Task objective
In the excerpt about hand-axes below, what condition are the hand-axes found in massive conglomerations usually in?

'Hand-axes' are sometimes found densely packed in
layers a metre or more in depth, spread over an area
the size of several football fields. On such sites the
numbers are in the billions
There is no remotely plausible explanation within PA
literature as to why this is so. Consequently, this
extraordinary phenomenon is rarely described (or even
mentioned) in PA texts.
The 'hand-axes' found in such massive conglomerations
are no different from others found across the Old World.
They vary greatly in size and are usually in pristine
condition. They rarely show any signs of re-working.
Each 'hand-axe' represented a significant investment
in time and energy by the hominids who crafted them;
they were fashioned from some local rock and
transported to the site where they are now found.
The hominids would not have made (nor transported)
new 'hand-axes' if they could have readily picked up
the old ones from the ground. So year after year, for
many thousands of years, they were making and
bringing new 'hand-axes' to these sites, unaware that
there were millions (or billions) of them (in pristine
condition) in close proximity. OR they may have
known of the existence of some but been unable to
get at them.
The solution is fairly obvious -- to those who have
read my posts on the topic with any care.
(a) The 'hand-axes' were used to 'poison' carnivores.
They were enclosed in some animal organ, such as
a heart, or possibly just covered with strips of meat,
sewn or tied over the 'hand-axe'. It was important
that each have a sharp edge all around the
circumference, and preferable that they have one
pointed end. As the weapon went through the animal
gut, it tore the sides, leaving the animal seriously
wounded and in agony.

Data section
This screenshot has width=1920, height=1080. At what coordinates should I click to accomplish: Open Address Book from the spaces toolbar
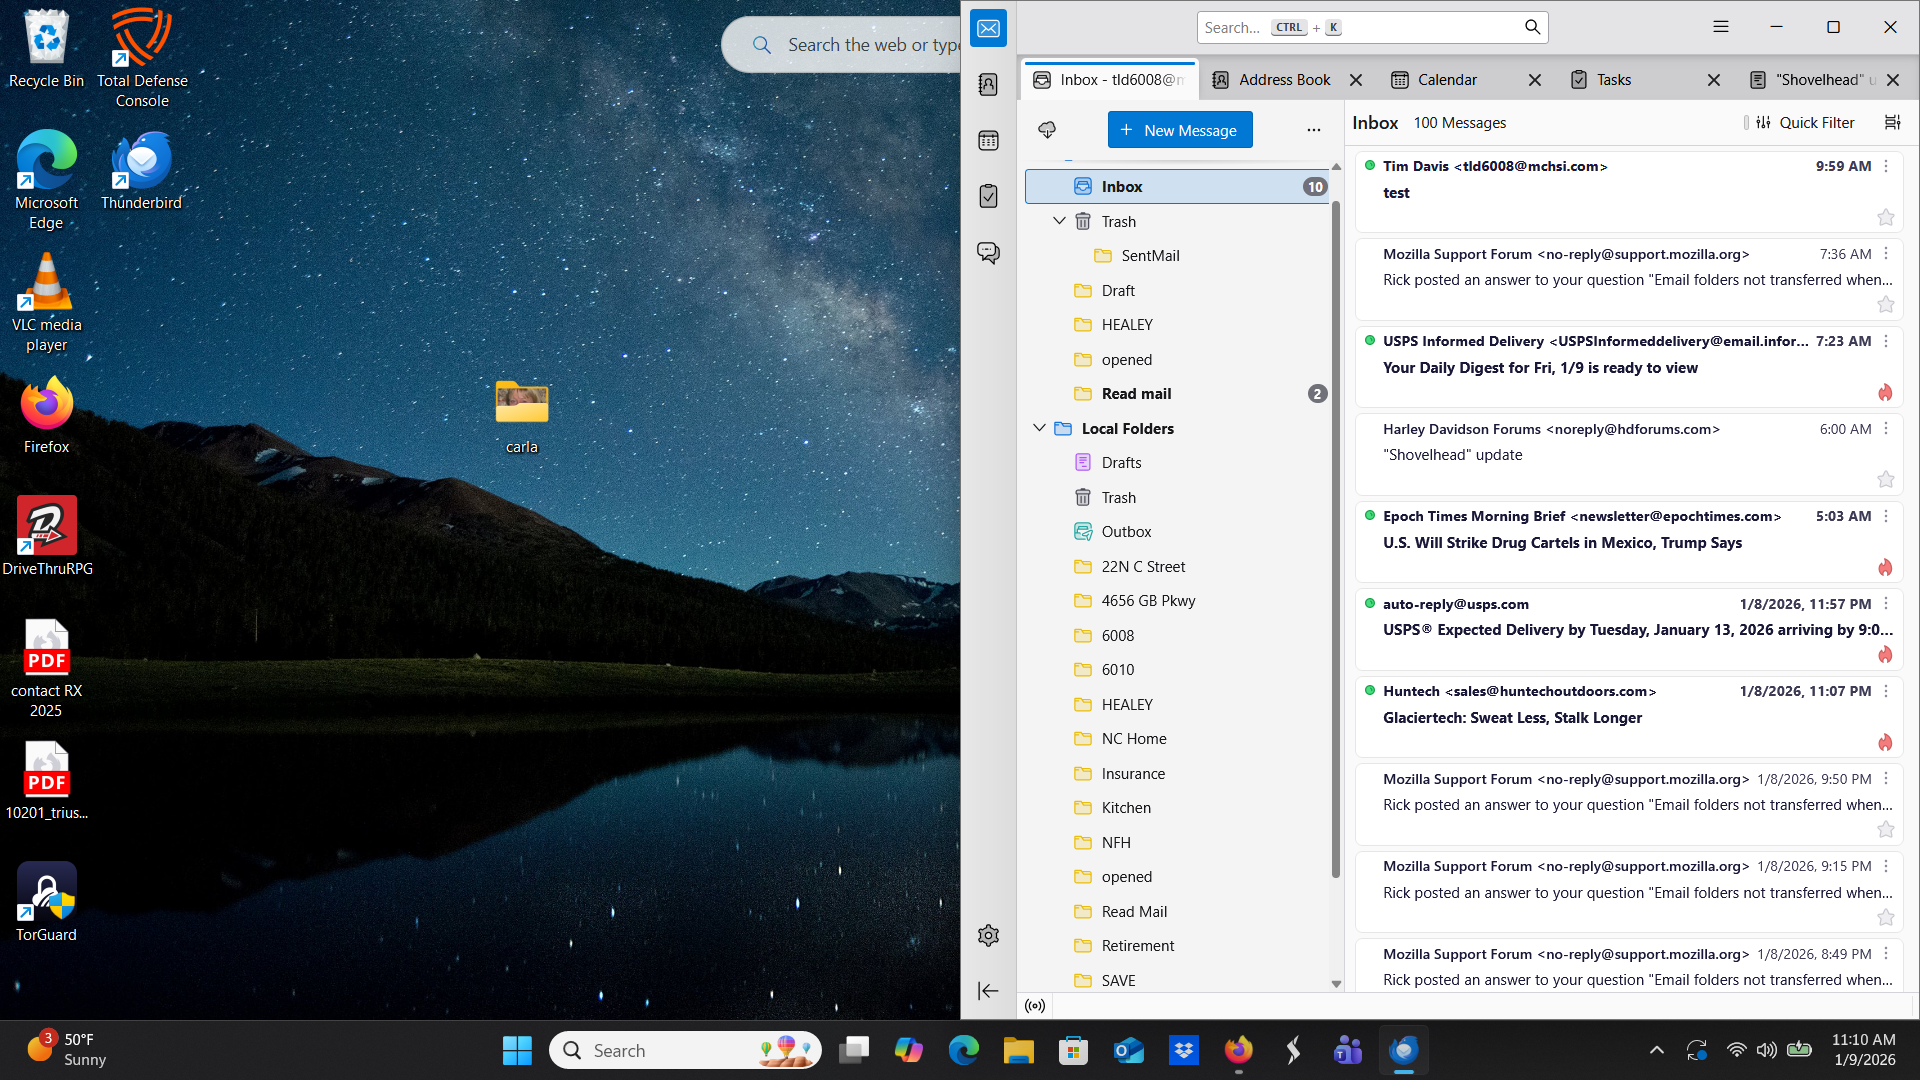[988, 85]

Written response
They are usually in pristine condition.